**What this task involves:** Put the stretch of the data from the line containing "Mark the center point of the disc front view" through the line containing "Action: [148, 452]" into a JSON list of strings, one string per line, with blank lines omitted. Leave the pictures out of your answer.

Dataset excerpt:
* Begin *
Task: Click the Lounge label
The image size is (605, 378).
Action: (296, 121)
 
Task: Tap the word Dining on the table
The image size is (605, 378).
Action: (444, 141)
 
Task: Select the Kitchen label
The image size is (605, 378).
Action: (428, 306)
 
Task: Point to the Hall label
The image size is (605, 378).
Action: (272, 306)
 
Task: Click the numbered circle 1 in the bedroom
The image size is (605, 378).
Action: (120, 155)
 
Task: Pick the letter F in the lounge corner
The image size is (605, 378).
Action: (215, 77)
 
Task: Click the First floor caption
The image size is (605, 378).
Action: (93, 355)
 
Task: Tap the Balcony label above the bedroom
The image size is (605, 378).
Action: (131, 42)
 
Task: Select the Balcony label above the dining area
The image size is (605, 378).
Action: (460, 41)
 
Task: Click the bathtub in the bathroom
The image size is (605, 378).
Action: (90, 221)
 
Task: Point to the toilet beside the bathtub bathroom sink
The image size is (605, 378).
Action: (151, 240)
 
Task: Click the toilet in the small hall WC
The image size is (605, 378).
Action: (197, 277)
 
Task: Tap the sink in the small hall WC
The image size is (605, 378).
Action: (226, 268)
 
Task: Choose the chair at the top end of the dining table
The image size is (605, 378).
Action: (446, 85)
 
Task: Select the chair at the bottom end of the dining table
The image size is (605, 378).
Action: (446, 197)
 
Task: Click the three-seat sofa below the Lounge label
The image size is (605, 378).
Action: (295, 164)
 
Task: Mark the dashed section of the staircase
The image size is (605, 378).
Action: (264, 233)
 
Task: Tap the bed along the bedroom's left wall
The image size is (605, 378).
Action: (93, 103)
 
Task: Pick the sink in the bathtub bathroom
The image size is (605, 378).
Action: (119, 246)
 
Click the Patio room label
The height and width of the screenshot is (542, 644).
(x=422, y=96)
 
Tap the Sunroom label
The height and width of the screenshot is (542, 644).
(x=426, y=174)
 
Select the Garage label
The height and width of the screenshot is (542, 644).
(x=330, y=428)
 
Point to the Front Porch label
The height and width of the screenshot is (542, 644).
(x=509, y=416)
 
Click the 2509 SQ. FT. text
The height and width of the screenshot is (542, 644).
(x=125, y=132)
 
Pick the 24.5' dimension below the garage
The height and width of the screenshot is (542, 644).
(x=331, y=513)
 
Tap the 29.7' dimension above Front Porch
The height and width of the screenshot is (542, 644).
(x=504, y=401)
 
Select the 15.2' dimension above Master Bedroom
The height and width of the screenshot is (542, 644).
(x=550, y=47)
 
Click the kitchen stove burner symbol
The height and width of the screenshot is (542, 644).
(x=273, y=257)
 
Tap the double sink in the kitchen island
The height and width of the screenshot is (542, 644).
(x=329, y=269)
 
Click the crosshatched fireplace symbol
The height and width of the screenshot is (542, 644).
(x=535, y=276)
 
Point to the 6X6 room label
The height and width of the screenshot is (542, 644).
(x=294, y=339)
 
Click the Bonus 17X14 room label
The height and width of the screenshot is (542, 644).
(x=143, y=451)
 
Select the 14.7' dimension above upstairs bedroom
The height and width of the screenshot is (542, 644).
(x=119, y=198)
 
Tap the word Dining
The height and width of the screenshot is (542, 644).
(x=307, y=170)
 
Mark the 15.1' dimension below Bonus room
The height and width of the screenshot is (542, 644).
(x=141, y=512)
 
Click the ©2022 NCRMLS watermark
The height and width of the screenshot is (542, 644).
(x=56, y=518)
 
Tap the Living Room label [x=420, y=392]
* End *
* Begin *
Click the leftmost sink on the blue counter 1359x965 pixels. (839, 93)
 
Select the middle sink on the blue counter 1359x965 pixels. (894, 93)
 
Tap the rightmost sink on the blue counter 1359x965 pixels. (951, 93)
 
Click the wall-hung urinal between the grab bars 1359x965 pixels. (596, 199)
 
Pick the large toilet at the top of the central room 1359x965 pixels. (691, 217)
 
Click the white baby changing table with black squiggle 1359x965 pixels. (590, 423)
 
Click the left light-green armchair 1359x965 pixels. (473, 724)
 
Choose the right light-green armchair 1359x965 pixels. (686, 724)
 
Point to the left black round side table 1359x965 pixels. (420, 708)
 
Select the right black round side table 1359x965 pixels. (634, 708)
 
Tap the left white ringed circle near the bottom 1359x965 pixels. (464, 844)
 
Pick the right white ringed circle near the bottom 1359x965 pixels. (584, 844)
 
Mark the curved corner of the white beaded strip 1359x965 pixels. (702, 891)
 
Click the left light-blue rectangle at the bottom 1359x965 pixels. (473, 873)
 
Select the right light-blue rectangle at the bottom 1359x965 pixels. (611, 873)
* End *
* Begin *
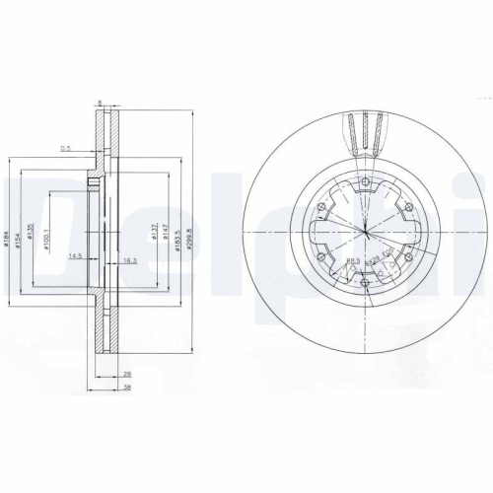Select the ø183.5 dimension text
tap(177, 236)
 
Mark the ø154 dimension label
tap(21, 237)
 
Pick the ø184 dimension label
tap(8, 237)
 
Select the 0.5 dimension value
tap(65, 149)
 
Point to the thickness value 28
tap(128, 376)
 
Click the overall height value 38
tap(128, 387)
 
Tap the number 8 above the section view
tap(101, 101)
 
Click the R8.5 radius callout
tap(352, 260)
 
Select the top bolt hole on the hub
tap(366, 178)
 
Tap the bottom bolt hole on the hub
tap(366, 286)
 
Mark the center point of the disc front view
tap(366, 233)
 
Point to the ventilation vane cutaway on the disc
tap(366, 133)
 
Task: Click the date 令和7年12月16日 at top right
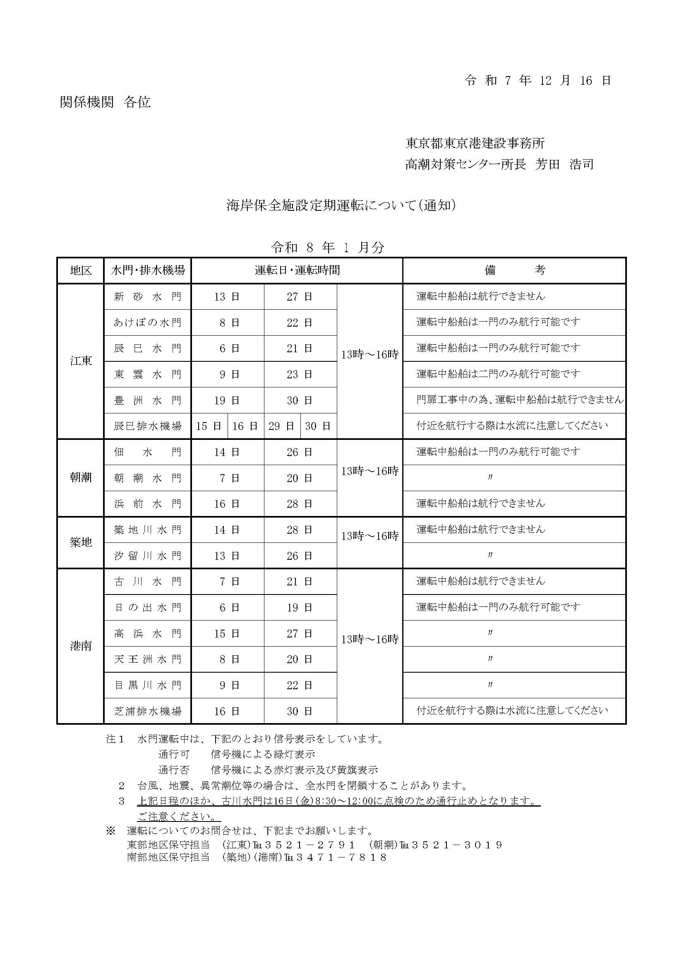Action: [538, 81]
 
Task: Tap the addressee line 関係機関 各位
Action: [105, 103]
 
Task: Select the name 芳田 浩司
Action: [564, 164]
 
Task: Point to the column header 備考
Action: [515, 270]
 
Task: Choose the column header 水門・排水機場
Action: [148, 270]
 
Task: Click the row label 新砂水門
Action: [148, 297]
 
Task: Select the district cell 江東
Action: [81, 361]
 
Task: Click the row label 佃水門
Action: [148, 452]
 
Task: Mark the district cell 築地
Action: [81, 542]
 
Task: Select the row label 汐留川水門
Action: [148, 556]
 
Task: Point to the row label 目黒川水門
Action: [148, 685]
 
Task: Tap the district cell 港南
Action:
* End *
**Result of the task:**
[
  "Mark the center point of the disc front view",
  "tap(366, 233)",
  "Point to the ventilation vane cutaway on the disc",
  "tap(366, 133)",
  "Task: Click the date 令和7年12月16日 at top right",
  "Action: [538, 81]",
  "Task: Tap the addressee line 関係機関 各位",
  "Action: [105, 103]",
  "Task: Select the name 芳田 浩司",
  "Action: [564, 164]",
  "Task: Point to the column header 備考",
  "Action: [515, 270]",
  "Task: Choose the column header 水門・排水機場",
  "Action: [148, 270]",
  "Task: Click the row label 新砂水門",
  "Action: [148, 297]",
  "Task: Select the district cell 江東",
  "Action: [81, 361]",
  "Task: Click the row label 佃水門",
  "Action: [148, 452]"
]